What the task requires —
Find the line containing "Given: Open Joe Robbo's profile name link" in the listing below. Repeat it exactly, along with each following line up to and including the one containing "Open the USD currency selector".
- Opening Delimiter -
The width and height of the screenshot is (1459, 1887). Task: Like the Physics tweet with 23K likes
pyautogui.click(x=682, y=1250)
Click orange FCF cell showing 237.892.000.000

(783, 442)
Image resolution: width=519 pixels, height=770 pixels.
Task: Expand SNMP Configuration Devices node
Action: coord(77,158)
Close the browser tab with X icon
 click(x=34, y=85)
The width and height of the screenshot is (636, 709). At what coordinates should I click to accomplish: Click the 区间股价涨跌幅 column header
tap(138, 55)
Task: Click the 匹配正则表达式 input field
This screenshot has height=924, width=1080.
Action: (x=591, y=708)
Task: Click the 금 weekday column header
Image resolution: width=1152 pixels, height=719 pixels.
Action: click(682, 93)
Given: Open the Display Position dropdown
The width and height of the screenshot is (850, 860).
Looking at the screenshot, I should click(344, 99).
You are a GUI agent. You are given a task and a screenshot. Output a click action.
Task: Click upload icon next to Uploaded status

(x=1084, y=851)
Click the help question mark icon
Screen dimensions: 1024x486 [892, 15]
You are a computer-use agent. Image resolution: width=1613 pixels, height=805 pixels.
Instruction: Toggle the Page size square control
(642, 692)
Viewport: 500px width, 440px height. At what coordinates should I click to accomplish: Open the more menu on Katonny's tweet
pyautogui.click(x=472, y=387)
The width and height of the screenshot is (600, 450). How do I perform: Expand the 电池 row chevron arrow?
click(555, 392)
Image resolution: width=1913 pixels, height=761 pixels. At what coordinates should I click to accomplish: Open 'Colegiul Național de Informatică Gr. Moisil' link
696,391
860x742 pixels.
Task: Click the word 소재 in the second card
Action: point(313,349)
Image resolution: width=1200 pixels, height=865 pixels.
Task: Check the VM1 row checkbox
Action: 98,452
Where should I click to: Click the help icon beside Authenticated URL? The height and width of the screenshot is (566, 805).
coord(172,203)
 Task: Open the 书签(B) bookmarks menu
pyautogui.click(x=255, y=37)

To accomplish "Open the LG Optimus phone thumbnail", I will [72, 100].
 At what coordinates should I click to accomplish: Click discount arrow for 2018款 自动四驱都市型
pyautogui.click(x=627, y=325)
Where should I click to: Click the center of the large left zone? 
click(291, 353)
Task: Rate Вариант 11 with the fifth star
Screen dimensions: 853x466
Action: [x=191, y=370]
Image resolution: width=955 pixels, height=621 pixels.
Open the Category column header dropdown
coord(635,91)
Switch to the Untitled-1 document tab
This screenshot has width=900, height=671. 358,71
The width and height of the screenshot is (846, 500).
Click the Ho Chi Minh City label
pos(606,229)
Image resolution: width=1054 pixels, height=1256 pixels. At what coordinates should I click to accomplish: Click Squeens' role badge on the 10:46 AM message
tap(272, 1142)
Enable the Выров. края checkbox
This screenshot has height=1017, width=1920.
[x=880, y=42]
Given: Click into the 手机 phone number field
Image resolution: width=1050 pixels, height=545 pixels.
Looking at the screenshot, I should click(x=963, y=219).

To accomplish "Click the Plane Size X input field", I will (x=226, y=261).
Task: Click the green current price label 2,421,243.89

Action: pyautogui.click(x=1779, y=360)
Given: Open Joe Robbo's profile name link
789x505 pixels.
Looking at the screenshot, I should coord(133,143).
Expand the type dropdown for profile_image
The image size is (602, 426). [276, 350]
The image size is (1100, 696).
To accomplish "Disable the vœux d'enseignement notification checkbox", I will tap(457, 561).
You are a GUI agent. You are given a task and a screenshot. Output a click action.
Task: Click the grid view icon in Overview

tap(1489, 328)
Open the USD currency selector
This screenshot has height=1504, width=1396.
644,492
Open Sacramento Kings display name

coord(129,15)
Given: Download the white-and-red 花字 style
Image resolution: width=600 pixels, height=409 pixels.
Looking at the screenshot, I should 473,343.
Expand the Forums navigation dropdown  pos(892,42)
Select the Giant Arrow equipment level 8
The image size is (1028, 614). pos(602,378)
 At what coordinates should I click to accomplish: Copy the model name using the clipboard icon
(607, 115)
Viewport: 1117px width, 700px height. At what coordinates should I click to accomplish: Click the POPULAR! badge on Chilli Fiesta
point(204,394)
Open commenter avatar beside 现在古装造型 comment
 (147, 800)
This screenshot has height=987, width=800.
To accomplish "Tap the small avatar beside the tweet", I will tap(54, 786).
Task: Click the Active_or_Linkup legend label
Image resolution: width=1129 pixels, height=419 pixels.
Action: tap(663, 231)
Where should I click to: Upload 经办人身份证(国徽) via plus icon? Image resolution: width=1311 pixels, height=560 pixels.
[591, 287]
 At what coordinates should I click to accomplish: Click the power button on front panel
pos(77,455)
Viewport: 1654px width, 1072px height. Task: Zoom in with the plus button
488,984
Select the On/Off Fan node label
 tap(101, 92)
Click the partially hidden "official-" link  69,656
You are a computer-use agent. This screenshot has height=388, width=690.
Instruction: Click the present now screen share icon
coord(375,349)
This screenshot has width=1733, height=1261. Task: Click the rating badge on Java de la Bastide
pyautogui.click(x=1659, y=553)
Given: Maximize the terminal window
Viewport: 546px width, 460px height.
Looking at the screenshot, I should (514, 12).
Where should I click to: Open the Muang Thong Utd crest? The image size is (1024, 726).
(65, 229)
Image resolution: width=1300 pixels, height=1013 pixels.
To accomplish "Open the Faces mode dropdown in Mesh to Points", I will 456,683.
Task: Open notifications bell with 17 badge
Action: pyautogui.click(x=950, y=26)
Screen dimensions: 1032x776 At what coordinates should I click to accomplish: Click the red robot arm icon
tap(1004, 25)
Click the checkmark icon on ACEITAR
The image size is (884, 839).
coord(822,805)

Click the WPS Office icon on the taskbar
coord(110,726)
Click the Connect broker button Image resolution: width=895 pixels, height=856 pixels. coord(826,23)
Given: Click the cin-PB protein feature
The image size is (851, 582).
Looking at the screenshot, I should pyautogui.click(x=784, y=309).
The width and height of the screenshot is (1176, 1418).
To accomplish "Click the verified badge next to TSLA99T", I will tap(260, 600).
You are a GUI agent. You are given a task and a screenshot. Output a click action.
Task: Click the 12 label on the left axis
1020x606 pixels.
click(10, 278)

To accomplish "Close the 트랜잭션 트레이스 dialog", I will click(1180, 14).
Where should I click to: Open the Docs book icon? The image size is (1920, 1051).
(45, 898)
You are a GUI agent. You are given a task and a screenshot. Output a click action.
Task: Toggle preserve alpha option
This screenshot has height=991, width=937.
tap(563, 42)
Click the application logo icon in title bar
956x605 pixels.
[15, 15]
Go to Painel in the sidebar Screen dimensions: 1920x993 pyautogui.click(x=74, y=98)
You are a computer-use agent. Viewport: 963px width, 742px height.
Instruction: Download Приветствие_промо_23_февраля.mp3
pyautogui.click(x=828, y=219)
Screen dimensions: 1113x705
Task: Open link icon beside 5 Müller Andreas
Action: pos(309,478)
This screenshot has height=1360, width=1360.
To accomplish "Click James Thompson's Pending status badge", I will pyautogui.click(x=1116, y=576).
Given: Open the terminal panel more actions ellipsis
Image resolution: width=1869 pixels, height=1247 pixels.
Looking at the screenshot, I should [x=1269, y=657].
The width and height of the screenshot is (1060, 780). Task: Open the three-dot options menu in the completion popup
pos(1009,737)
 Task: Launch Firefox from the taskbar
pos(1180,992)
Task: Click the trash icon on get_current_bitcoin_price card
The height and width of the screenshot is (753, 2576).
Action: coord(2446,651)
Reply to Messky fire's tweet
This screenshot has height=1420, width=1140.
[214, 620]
- Closing Delimiter -
Solution to this exercise —
Given: Open Joe Robbo's profile name link
789x505 pixels.
Looking at the screenshot, I should coord(133,143).
Expand the type dropdown for profile_image
The image size is (602, 426). [276, 350]
The image size is (1100, 696).
To accomplish "Disable the vœux d'enseignement notification checkbox", I will tap(457, 561).
You are a GUI agent. You are given a task and a screenshot. Output a click action.
Task: Click the grid view icon in Overview

tap(1489, 328)
Open the USD currency selector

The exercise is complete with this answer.